One, I set a definite and short amount of time before the deal would expire. If you are trying to get over rejection, you will have to force that fear out of your system. Getting rejected once a month isn't going to do anything for you. You need to force your body, mind, and soul to realize that rejection is harmless and isn't worth getting all worked up over. In this case, I only had a month to obtain one-hundred rejections. Another to note is that the amount of rejections that I had to collect was sizable. If you only set out to get a couple rejections you'll never get over the hump when things become natural.
Stop Over-thinking Things and Start Acting
For example, the first time I made a cold approach in my quest to date beautiful women, it took me almost five minutes to gather the nerve. I was in one of those god forsaken malls and I spotted her in line to get a sandwich. I kept pacing back and forth. Sweat poured down my face and I thought I would never have the nerve to do it. See one of the first mistakes I made and other amateurs will do is over thinking the situation. When you see someone you are interested in don't hesitate in your approach. Make your move immediately or you will work yourself up.
You will begin to doubt yourself and whether or not you are good enough. You will start imagining yourself being rejected and will feel it is inevitable and that you will make an ass out of yourself in the public space.
Stop right now. When you act immediately, you don't have time to become self conscious and trust me your approaches will begin to happen, i.e you'll stop chickening out, and you'll also become more successful.
Because I over thought everything, I almost never made that first approach.
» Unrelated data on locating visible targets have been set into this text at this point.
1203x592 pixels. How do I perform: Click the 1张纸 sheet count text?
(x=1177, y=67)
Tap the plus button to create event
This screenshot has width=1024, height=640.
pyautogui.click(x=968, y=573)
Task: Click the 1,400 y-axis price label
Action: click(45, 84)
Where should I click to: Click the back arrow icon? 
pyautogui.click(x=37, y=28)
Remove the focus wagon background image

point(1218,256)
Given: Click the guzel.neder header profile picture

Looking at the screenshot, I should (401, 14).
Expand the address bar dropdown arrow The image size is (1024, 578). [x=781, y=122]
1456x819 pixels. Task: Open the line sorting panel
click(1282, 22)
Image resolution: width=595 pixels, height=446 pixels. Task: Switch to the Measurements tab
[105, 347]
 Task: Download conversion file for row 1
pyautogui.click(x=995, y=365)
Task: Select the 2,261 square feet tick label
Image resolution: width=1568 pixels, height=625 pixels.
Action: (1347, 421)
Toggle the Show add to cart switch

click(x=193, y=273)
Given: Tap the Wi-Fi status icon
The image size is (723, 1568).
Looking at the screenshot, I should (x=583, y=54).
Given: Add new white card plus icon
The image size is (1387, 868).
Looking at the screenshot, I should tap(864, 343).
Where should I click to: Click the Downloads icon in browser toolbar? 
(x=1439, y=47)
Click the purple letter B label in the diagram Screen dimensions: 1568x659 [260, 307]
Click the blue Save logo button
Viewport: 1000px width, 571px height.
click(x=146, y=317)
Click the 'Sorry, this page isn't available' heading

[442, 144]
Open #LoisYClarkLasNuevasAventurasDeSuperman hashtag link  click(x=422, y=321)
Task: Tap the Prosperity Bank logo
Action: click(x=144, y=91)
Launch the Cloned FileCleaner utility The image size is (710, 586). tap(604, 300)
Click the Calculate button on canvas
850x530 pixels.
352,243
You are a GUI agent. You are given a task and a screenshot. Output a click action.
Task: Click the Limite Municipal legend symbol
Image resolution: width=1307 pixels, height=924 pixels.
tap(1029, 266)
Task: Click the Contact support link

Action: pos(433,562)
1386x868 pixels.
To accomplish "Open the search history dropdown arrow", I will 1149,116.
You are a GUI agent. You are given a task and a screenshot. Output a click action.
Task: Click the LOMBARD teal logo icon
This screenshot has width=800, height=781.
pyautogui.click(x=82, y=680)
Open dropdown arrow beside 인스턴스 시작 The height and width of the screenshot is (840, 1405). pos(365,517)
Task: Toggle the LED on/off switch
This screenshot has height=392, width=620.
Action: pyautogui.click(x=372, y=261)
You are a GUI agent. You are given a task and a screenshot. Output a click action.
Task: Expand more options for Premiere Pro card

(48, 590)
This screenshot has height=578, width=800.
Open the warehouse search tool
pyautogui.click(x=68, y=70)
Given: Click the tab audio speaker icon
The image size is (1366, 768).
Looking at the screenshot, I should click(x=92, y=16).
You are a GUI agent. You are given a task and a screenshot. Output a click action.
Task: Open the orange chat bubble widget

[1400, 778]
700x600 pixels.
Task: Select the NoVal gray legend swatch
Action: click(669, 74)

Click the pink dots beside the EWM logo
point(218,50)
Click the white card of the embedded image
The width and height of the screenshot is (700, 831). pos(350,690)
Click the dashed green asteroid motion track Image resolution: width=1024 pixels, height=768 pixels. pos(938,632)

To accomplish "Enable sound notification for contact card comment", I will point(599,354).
When I finally did reach her table (thank god she was alone) I made a complete fool out of myself. I introduced myself and began to mumble and fumble around like a fish on dry land for about five minutes before she excused herself. The funny thing is after that encounter I felt much better. Despite my terrible first attempt, it started to sink in that it wasn't really all that bad. In fact, I had a pretty funny story to tell my buddies that night.
Strength Is In The Numbers
That wasn't the entire story of course, I ended approaching about ten more girls that day and truthfully most of them looked liked the first but I was getting leaps and bounds better. I was starting to control my breathing and I was becoming less concerned about the outcome.
Despite my progress it was going to take more time before I got a number. In fact, the first girls number I got was in a grocery store and I can still remember the number till this day. It was number 32. To honest, I was shocked when she happily gave me her number. I didn't know what to do at that point.
Then like hitting a waterfall I began to collect girls numbers on a more steady basis. I was becoming cool, confident, and collected. It didn't matter what they said anymore. They were just another number, in fact because I needed to collect one-hundred rejections to get my money back, they were doing me a favor by turning me down.
In the end, I got my money back what's more important I finally realized how powerful self limitations can be and how badly we can sabotage ourselves from getting what we really want. To succeed in life you have to be willing to make some tough choices and risk making a fool out of yourself. Do that and I promise you will be ahead of most men, in fact, most people when it comes to accomplishing anything.
To have better luck with women you need to learn to accept failure as part of the learning process. The best way to do that is by giving yourself an incentive to fail. (i.e A bet to your buddy where you need to fail to get your money back or something else.) Track your rejections and celebrate them. As you make your approach try to turn off your mind to everything that could happen and just let things happen for once. If you hesitate you will over think things, and you will make things harder on yourself.